-- Exercise prompt --
From the records below, pull out every line that contains the word "with" and copy each one unchanged.

-- BEGIN Dataset records --

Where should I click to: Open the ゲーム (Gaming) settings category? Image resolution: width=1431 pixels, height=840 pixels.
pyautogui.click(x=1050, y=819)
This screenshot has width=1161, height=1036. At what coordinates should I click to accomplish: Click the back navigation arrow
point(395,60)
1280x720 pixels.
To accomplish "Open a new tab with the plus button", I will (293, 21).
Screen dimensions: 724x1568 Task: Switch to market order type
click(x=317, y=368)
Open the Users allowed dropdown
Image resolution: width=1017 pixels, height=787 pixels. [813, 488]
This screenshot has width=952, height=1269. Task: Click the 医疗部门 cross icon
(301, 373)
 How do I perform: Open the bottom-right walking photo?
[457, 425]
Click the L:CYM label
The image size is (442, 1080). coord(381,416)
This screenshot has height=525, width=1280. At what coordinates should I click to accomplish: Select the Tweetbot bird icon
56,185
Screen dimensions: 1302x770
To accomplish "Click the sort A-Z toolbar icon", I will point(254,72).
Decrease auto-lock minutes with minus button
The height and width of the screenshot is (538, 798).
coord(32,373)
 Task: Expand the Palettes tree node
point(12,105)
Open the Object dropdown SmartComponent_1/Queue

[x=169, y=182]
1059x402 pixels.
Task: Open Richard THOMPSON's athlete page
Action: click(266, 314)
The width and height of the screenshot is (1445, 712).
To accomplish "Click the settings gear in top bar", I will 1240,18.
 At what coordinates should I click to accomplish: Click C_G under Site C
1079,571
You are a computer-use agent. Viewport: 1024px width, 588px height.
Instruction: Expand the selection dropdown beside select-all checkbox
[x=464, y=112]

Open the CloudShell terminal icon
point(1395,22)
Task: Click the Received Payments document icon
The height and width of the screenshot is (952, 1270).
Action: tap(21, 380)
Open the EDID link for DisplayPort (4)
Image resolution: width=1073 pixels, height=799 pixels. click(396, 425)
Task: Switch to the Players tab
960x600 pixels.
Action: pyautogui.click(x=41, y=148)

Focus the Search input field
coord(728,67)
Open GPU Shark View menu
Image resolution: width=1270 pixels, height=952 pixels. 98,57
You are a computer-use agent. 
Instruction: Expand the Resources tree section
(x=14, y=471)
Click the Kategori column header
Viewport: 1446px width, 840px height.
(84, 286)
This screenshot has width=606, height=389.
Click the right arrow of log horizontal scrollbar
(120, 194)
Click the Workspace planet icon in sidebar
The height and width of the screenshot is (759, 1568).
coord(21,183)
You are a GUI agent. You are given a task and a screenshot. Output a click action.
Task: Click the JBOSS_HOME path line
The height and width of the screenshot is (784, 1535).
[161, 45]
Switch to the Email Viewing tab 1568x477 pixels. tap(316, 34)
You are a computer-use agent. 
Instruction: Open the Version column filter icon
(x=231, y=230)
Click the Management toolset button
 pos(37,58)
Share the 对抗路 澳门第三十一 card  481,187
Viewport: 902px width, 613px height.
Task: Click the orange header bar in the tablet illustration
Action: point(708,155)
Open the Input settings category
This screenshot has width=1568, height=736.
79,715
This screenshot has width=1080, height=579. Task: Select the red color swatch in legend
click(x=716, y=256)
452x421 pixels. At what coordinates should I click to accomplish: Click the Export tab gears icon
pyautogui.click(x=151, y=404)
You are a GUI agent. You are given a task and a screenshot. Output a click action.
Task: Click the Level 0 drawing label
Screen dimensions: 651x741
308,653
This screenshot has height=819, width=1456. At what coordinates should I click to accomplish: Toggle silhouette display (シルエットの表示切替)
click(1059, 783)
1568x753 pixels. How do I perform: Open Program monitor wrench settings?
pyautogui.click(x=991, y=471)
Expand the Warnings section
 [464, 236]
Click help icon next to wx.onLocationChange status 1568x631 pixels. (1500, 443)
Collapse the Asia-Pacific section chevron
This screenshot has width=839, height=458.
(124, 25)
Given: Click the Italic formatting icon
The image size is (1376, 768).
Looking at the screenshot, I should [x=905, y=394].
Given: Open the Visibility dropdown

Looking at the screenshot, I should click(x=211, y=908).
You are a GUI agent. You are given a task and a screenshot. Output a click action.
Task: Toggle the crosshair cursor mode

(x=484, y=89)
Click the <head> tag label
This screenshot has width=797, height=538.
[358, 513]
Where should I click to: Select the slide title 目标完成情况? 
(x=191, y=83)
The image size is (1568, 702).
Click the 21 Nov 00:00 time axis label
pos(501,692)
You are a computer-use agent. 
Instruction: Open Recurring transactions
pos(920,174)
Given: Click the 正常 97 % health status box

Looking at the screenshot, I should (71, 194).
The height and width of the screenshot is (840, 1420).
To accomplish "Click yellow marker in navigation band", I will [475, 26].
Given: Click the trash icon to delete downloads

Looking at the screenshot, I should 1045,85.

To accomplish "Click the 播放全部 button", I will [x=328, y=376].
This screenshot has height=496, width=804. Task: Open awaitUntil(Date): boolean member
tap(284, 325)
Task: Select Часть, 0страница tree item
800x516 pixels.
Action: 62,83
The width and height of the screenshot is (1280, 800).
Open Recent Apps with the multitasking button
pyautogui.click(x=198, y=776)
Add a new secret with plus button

-- END Dataset records --

-- Solution to the problem --
To accomplish "Open a new tab with the plus button", I will (293, 21).
Decrease auto-lock minutes with minus button
Open Recent Apps with the multitasking button
Add a new secret with plus button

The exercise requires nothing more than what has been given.